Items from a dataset
╔══
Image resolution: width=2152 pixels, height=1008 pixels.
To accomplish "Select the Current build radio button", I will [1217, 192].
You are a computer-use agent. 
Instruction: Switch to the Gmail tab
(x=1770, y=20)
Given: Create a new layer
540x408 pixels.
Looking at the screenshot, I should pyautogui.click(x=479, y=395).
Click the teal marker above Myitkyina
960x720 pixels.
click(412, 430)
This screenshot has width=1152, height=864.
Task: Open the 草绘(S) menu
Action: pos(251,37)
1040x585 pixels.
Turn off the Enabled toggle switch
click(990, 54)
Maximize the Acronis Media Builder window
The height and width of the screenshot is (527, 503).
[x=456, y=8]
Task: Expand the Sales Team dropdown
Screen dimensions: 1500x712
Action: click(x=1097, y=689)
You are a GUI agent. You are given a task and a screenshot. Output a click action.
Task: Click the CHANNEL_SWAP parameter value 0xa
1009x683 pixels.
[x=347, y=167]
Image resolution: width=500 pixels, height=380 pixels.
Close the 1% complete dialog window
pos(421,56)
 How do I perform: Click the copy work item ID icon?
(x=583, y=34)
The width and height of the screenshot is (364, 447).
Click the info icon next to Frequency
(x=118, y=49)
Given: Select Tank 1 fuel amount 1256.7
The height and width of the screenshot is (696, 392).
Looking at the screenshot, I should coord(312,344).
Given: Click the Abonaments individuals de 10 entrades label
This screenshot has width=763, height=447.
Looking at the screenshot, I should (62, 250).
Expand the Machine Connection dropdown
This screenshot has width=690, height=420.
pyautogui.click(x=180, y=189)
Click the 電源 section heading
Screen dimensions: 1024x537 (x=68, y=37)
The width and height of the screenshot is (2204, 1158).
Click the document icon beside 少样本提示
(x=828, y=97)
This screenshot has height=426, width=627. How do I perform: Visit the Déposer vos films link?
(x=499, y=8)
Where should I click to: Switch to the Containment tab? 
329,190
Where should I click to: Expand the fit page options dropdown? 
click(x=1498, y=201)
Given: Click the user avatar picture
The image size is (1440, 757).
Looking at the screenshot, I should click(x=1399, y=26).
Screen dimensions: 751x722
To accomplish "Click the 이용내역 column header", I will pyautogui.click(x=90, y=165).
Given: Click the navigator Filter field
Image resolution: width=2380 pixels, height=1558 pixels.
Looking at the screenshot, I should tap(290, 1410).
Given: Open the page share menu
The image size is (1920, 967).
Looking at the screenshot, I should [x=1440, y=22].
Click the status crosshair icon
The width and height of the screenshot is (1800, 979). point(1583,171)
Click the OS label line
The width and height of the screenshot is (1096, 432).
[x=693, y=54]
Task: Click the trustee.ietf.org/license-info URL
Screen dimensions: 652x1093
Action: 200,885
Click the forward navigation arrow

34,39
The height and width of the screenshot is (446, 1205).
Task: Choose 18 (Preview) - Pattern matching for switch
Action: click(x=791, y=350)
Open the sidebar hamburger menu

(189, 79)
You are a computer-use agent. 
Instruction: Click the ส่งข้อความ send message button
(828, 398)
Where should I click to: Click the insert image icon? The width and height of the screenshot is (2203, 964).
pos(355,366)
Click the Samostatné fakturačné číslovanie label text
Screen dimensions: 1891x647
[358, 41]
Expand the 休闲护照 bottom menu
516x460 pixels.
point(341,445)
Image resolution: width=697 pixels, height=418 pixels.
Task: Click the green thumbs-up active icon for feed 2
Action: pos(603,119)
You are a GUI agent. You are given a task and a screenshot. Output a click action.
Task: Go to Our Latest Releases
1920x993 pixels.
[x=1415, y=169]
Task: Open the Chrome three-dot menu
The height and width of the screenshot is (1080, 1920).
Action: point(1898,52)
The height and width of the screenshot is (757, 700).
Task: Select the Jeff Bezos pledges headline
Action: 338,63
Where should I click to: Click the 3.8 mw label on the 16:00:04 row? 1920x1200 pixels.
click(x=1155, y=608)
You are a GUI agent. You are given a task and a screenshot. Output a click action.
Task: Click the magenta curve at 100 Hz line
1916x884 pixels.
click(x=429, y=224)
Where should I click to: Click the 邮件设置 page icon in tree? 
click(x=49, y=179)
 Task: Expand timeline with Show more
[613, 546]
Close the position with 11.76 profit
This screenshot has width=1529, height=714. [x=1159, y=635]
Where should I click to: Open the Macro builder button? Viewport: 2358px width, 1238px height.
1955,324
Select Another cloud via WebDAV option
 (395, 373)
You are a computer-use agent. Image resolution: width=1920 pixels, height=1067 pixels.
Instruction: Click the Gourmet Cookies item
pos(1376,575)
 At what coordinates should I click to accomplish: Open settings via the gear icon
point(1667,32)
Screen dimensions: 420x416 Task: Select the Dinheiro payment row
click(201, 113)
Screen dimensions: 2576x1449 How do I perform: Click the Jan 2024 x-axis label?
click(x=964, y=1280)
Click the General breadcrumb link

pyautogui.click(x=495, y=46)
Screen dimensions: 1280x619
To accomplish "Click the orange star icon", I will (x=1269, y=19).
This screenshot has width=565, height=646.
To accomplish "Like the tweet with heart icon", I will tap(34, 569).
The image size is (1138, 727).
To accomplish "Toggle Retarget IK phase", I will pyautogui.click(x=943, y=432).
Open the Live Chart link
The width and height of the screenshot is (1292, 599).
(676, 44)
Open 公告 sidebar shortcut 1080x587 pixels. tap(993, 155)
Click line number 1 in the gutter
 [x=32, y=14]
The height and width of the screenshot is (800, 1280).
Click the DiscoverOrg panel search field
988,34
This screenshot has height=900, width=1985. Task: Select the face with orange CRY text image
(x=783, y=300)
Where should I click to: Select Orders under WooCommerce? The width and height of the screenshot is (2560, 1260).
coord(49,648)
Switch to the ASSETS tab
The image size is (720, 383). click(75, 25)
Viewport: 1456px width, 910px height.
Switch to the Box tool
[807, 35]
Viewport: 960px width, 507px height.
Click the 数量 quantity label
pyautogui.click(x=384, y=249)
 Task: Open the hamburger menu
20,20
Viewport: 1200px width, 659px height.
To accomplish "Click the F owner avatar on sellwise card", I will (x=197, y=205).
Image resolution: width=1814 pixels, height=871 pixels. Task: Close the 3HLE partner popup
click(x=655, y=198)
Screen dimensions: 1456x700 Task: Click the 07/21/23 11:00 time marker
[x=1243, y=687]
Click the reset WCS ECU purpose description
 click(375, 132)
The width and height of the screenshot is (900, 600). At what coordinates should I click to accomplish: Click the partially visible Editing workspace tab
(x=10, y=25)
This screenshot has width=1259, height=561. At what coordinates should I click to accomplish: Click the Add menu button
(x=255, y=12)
╚══
In the part that opens with the line containing "The image size is (1138, 727)." and closes with the line containing "coord(49,648)", substitute "Shopify" for "WooCommerce". Reproduce only those lines, leaving everything else in them unchanged.

The image size is (1138, 727).
To accomplish "Toggle Retarget IK phase", I will pyautogui.click(x=943, y=432).
Open the Live Chart link
The width and height of the screenshot is (1292, 599).
(676, 44)
Open 公告 sidebar shortcut 1080x587 pixels. tap(993, 155)
Click line number 1 in the gutter
 [x=32, y=14]
The height and width of the screenshot is (800, 1280).
Click the DiscoverOrg panel search field
988,34
This screenshot has height=900, width=1985. Task: Select the face with orange CRY text image
(x=783, y=300)
Where should I click to: Select Orders under Shopify? The width and height of the screenshot is (2560, 1260).
coord(49,648)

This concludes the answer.